With this setup, our application is now configured to use the local file system as its storage backend. This eliminates the need to connect to a real cloud storage service, which reduces cost and speeds up our development and testing cycles.

6.2. Testing Interactions With S3Client

Now, let’s write a test to verify that we can, in fact, use the S3Client to interact with our local file system storage.

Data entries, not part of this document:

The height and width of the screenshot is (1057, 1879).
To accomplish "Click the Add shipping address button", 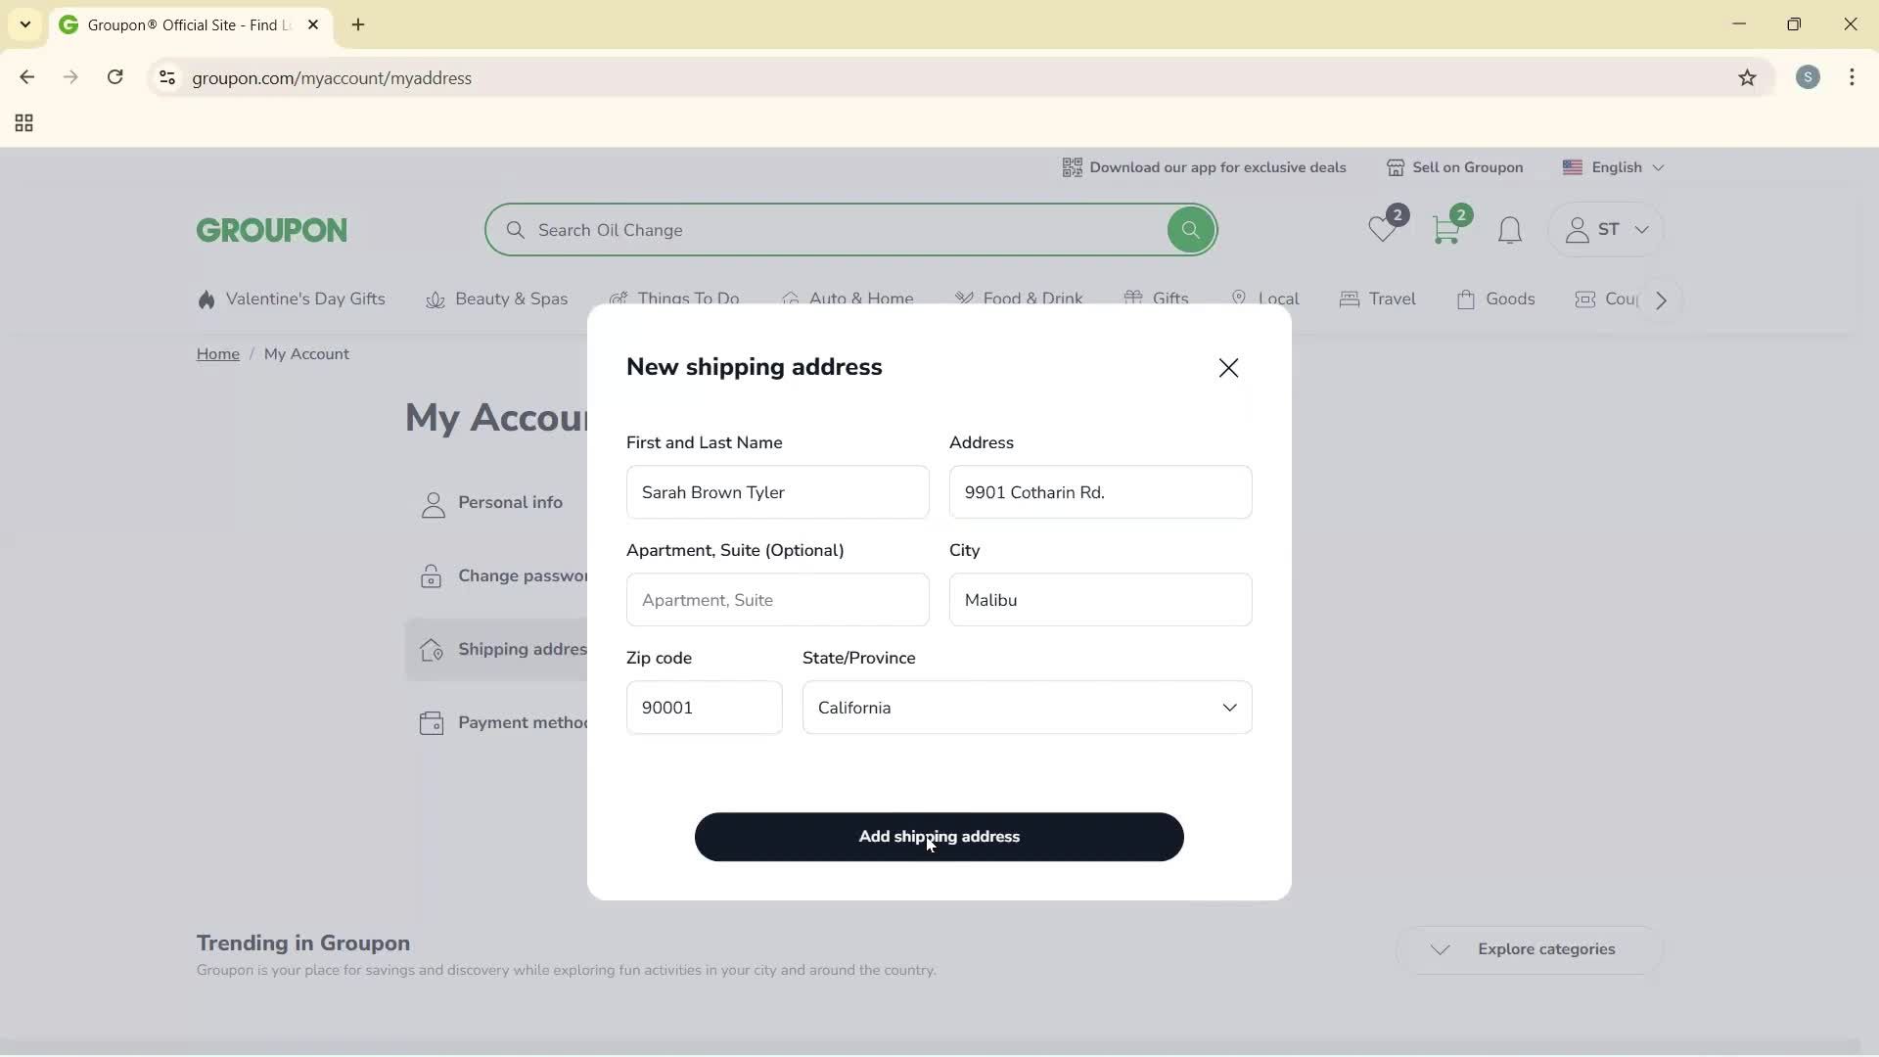I will coord(939,837).
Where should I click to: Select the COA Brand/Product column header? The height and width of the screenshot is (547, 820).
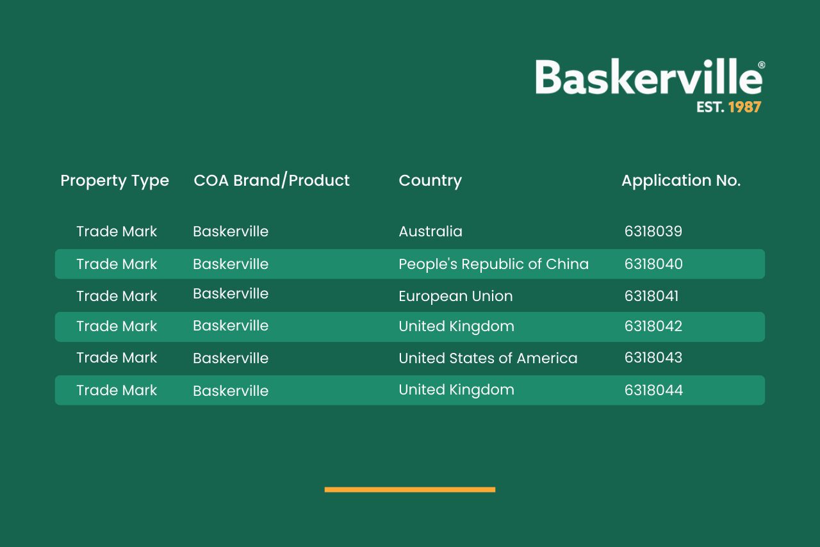click(272, 181)
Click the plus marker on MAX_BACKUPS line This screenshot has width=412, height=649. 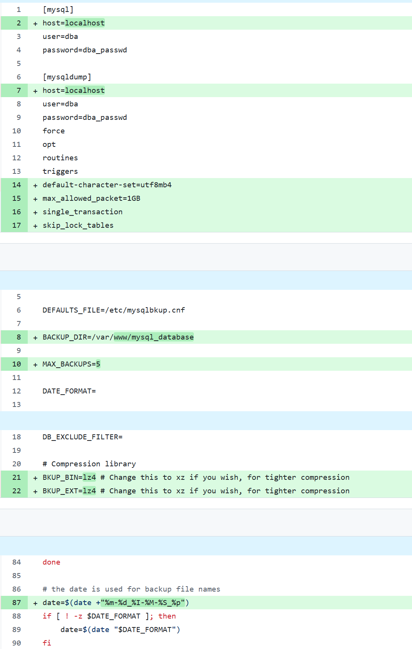click(x=35, y=365)
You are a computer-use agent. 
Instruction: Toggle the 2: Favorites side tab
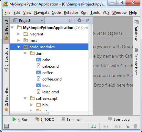(6, 99)
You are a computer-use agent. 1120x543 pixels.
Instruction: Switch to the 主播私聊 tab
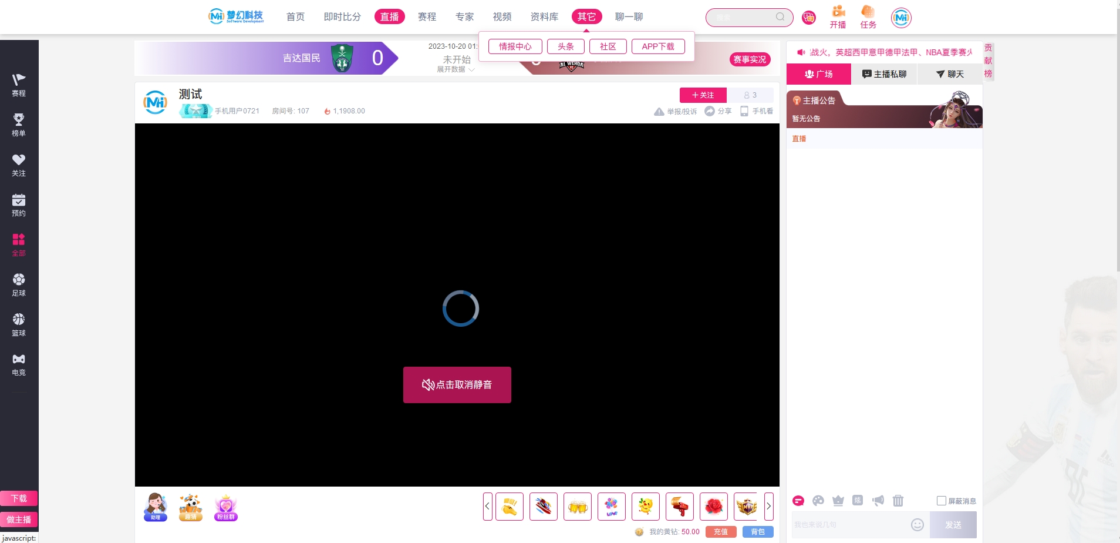884,74
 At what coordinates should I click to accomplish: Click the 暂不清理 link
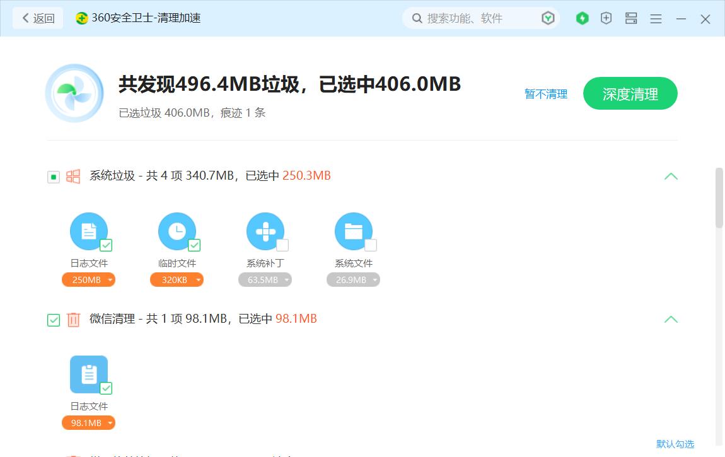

We’ll start by defining the necessary properties in our application-local.yaml file:

com:
  baeldung:
    storage:
      proxy-endpoint: http://127.0.0.1:8080
      bucket-name: baeldungbucket
      local-file-base-directory: tmp-store

Next, let’s set up our test class:

@SpringBootTest
@TestInstance(Lifecycle.PER_CLASS)
@ActiveProfiles({ "local", "test" })
@EnableConfigurationProperties(StorageProperties.class)
class LocalFileSystemStorageIntegrationTest {
    @Autowired
    private S3Client s3Client;
    @Autowired
    private StorageProperties storageProperties;
    @BeforeAll
    void setup() {
        File directory = new File(storageProperties.getLocalFileBaseDirectory());
        directory.mkdir();
        String bucketName = storageProperties.getBucketName();
        try {
            s3Client.createBucket(request -> request.bucket(bucketName));
        } catch (BucketAlreadyOwnedByYouException exception) {
            // do nothing
        }
    }
    
    @AfterAll
    void teardown() {
        File directory = new File(storageProperties.getLocalFileBaseDirectory());
        FileUtils.forceDelete(directory);
    }
}

In our setup() method annotated with @BeforeAll, we create the base directory and the bucket if they don’t exist. And, in our teardown() method, we delete the base directory to clean up after our tests.

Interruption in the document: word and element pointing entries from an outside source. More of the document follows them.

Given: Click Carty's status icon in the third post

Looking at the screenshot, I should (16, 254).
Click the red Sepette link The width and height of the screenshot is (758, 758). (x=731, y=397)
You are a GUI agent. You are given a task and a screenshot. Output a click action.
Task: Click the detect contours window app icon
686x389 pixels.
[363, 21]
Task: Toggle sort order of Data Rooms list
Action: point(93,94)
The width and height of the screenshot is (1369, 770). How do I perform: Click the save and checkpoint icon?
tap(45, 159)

Finally, let’s write a test to verify that we can upload a file using the S3Client class:

@Test
void whenFileUploaded_thenFileSavedInFileSystem() {
    // Prepare test file to upload
    String key = RandomString.make(10) + ".txt";
    String fileContent = RandomString.make(50);
    MultipartFile fileToUpload = createTextFile(key, fileContent);
    
    // Save file to file system
    s3Client.putObject(request -> 
        request
          .bucket(storageProperties.getBucketName())
          .key(key)
          .contentType(fileToUpload.getContentType()),
        RequestBody.fromBytes(fileToUpload.getBytes()));
    
    // Verify that the file is saved successfully by checking if it exists in the file system
    List<S3Object> savedObjects = s3Client.listObjects(request -> 
        request.bucket(storageProperties.getBucketName())
    ).contents();
    assertThat(savedObjects)
      .anyMatch(savedObject -> savedObject.key().equals(key));
}
private MultipartFile createTextFile(String fileName, String content) {
    byte[] fileContentBytes = content.getBytes();
    InputStream inputStream = new ByteArrayInputStream(fileContentBytes);
    return new MockMultipartFile(fileName, fileName, "text/plain", inputStream);
}

In our test method, we first prepare a MultipartFile with random name and content. We then use the S3Client to upload this file to our test bucket.

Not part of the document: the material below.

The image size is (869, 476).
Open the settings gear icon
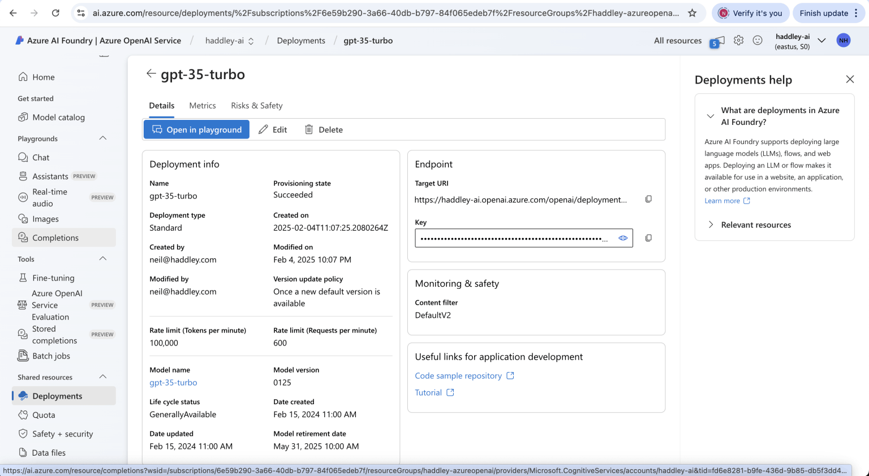pos(738,41)
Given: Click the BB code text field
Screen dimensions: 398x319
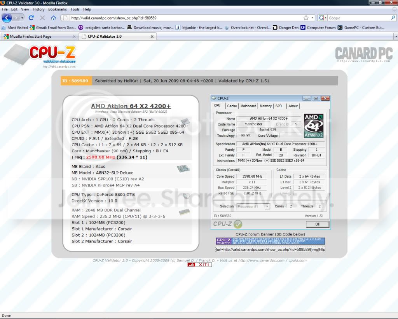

Finally, we verify that the file was saved successfully by listing all objects in the bucket and asserting that the file with the random key is present.

7. Conclusion

In this article, we’ve explored integrating S3Proxy in our Spring Boot application.

We walked through the necessary configurations and set up cloud-agnostic storage properties to use across different storage backends.

Then, we looked at how we can access Azure Blob Storage and GCP Cloud Storage using the Amazon S3 API.

Finally, we set up an environment using a file system for local development and testing.

As always, all the code examples used in this article are available over on GitHub.